Danielson maintains patient safety is indeed being compromised.

"This is Bemidji, and since 1898, our hospital had been there for the people of this community, Danielson said. "Our neighbors, friends and family members have come to expect their safety as patients comes before someone else's corporate profits. We want to ensure this remains the case, and the best way we know how is by reaching a contract agreement that puts patient safety ahead of corporate profits."

"It is disappointing that the union chose to go public with these confrontational comments," said Johnson. "Family is one of Sanford's core values, moving in one direction as a team, seeking to do what's best for all of our family members."

Nurses and hospital management have been negotiating since April in efforts to reach a new contract agreement. The nurses' current agreement with Sanford Bemidji Medical Center expired Feb. 28.

"In the end, this is in the hands of our nurses," Johnson said. "We encourage them to vote and thank them for their earnest deliberation."
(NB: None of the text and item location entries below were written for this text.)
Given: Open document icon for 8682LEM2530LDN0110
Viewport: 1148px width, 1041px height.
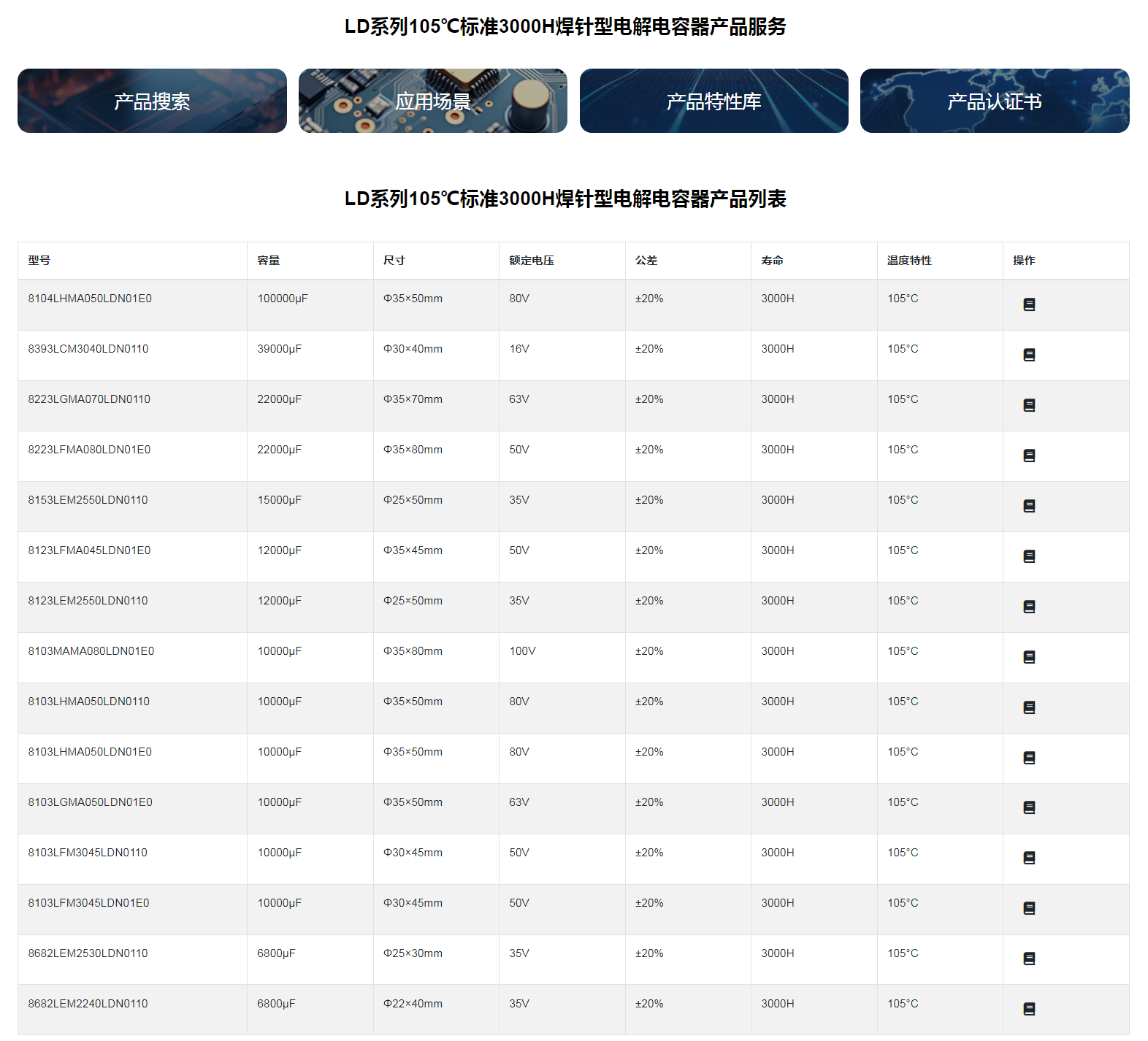Looking at the screenshot, I should tap(1029, 959).
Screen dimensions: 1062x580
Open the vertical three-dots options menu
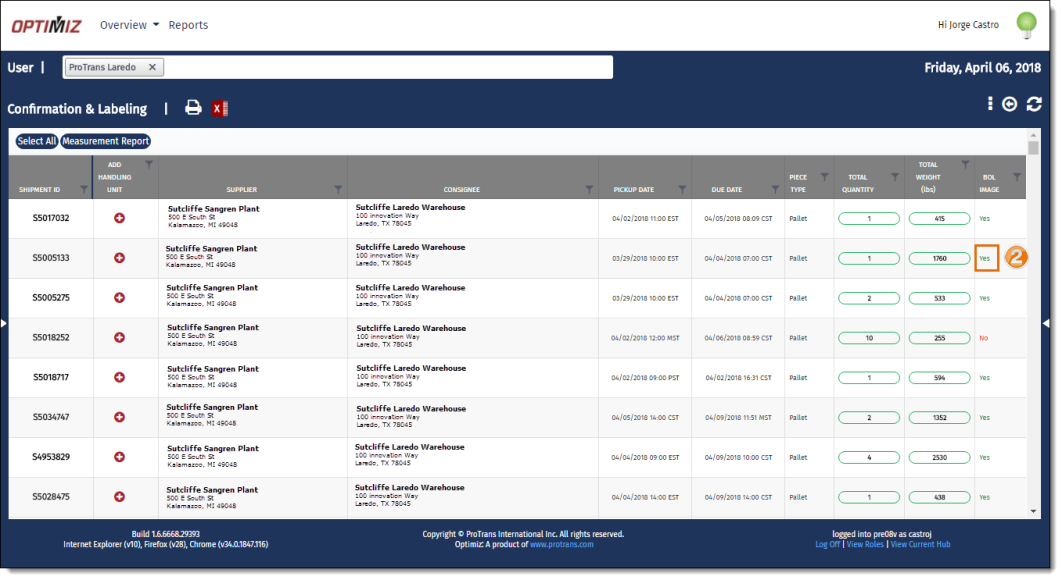click(990, 104)
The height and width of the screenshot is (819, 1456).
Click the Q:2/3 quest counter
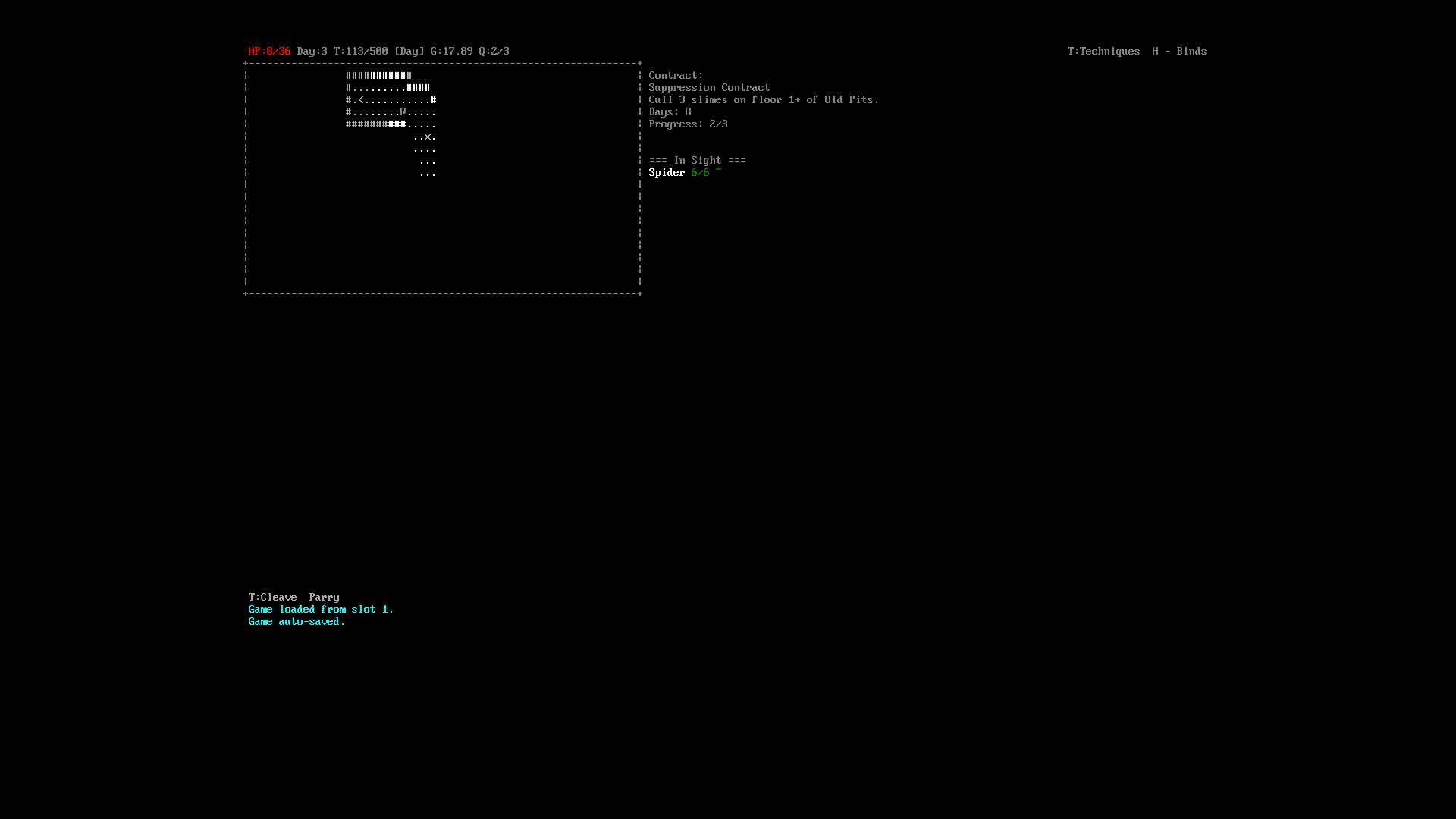[494, 51]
Sanford merged with North Country Regional Hospital and the former MeritCare Bemidji Clinic in February to form Sanford Health of Northern Minnesota. As part of the affiliation, Sanford Health will invest $70 million in the community throughout the next 10 years in terms of facilities, recruitment and technology. Also, Sanford immediately will make a $5 million gift to the NCHS Foundation, which will remain an independent nonprofit governed by a board separate from Sanford Bemidji Board of Directors.

NCHS had more than 900 employees with 25,000 emergency visits, 5,500 acute admissions and 1,000 births a year.

Sanford Health is headquartered in Fargo, N.D., and Sioux Falls, S.D., and has 31 hospitals, 111 clinic locations and more than 800 physicians in 70 specialties of medicine.